The epidemiology of gastrointestinal nematodes is heavily influenced by climatic variables, with temperature and humidity playing pivotal roles in the development of free-living larval stages. This study monitored incidence rates over two years (2006–2008) in a semi-arid region, revealing distinct seasonal patterns. The data indicates that environmental moisture is the primary driver for the proliferation of infective larvae on pasture, leading to higher host infection rates during specific months.

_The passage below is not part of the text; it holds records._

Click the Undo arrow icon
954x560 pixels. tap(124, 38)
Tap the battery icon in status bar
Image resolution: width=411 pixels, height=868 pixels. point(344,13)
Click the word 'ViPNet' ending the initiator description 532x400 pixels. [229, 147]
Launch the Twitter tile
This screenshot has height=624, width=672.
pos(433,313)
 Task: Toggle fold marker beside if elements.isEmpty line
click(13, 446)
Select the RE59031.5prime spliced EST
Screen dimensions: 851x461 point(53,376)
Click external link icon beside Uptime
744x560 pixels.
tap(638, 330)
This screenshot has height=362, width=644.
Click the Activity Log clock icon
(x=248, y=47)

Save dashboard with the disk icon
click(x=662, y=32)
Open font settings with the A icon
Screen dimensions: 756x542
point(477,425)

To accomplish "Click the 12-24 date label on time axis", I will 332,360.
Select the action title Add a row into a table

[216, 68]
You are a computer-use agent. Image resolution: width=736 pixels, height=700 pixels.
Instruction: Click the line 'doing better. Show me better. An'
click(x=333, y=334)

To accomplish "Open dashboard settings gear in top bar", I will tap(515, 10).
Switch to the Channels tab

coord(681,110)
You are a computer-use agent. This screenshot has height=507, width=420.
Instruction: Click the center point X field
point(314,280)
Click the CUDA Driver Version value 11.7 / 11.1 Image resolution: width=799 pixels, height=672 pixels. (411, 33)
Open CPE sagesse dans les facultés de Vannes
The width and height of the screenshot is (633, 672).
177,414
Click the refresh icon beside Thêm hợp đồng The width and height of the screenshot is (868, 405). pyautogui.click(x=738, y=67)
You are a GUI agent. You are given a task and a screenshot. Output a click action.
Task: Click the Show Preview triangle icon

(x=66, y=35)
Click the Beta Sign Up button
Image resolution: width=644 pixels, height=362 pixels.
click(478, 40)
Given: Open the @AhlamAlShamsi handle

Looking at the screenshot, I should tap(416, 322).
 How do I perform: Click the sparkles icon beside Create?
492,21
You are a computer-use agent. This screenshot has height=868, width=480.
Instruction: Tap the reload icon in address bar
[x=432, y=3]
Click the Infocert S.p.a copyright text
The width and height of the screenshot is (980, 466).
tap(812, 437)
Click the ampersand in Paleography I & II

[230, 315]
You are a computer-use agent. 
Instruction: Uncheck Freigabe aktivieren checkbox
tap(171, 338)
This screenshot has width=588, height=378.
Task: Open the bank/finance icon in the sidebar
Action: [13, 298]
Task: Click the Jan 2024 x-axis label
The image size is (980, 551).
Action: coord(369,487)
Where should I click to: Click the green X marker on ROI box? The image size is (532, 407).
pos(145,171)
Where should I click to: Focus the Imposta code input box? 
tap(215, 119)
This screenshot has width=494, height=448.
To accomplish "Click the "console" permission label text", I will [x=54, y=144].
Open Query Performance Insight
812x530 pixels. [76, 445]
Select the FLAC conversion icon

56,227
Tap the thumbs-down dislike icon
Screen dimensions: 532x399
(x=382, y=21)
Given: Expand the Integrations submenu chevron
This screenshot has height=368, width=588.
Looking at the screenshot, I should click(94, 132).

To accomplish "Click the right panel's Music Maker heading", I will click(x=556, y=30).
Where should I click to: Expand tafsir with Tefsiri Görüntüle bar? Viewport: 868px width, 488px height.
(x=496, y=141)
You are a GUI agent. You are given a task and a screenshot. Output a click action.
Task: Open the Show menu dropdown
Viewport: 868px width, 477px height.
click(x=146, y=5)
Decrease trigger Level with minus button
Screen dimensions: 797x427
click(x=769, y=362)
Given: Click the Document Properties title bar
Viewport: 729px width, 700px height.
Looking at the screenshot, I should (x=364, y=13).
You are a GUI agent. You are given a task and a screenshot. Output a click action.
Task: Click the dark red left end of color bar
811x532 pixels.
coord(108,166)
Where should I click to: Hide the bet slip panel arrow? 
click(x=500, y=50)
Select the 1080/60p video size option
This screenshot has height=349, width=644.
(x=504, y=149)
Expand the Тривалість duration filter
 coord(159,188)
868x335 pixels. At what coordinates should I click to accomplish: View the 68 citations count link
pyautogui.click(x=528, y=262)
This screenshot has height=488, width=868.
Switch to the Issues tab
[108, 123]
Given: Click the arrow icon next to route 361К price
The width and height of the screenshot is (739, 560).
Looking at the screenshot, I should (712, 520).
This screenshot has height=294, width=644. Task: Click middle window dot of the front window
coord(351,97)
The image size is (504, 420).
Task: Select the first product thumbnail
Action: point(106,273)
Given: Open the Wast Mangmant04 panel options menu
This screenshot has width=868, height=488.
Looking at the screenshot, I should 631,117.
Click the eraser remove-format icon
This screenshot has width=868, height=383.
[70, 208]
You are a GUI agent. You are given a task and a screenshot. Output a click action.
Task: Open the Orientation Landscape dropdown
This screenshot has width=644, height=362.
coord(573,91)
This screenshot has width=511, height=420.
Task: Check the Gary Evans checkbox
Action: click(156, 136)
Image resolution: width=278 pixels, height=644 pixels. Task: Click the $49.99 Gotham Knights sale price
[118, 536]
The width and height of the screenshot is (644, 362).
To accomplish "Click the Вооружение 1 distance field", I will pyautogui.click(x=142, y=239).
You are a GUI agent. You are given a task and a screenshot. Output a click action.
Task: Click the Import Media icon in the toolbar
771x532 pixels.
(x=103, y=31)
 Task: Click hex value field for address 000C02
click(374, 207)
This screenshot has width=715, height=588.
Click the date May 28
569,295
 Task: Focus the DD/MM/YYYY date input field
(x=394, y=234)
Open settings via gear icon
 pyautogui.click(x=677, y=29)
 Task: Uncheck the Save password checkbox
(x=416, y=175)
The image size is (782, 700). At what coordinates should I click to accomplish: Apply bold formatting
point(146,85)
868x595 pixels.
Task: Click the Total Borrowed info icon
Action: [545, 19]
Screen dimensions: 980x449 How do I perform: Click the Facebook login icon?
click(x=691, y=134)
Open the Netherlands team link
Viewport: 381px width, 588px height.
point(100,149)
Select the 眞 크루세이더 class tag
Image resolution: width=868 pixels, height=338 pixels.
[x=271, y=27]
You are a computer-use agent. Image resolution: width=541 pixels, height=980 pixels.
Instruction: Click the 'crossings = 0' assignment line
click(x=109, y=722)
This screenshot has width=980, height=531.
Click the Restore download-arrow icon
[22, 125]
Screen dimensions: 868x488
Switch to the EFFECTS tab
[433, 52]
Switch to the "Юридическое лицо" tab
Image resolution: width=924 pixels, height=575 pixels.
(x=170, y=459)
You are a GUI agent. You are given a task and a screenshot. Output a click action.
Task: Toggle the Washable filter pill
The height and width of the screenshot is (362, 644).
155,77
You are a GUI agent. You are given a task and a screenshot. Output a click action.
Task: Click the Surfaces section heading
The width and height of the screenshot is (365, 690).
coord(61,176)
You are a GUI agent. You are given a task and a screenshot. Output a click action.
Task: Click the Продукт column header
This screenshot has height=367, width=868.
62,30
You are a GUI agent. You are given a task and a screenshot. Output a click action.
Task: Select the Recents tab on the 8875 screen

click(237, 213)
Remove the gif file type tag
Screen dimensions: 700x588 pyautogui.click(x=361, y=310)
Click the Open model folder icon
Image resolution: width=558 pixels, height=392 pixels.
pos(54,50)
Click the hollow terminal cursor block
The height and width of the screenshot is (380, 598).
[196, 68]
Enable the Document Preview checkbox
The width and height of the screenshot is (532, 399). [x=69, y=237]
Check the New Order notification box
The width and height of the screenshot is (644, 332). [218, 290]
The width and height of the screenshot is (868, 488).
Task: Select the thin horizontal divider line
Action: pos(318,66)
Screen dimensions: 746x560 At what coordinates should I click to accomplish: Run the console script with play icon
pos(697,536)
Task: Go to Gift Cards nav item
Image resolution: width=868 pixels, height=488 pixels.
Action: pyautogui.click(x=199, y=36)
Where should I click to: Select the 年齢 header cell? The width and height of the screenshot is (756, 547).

“The analysis of season wise grouped data revealed that highest incidence was found during rainy season in both the breeds i.e. 56.34 percent in Jamunapari and 58.50 percent in Sirohi” (Agrawal, 2009, p. 76).

Understanding these seasonal dynamics is essential for timing preventive interventions. The study observed that the “monsoon” period provides the optimal microclimate for the hatching and survival of Haemonchus larvae. Conversely, extreme heat in summer and low temperatures in winter act as natural suppressors of the parasite population. For veterinary students, this highlights the importance of strategic deworming protocols that anticipate these seasonal peaks rather than relying on fixed-interval treatments which may accelerate drug resistance.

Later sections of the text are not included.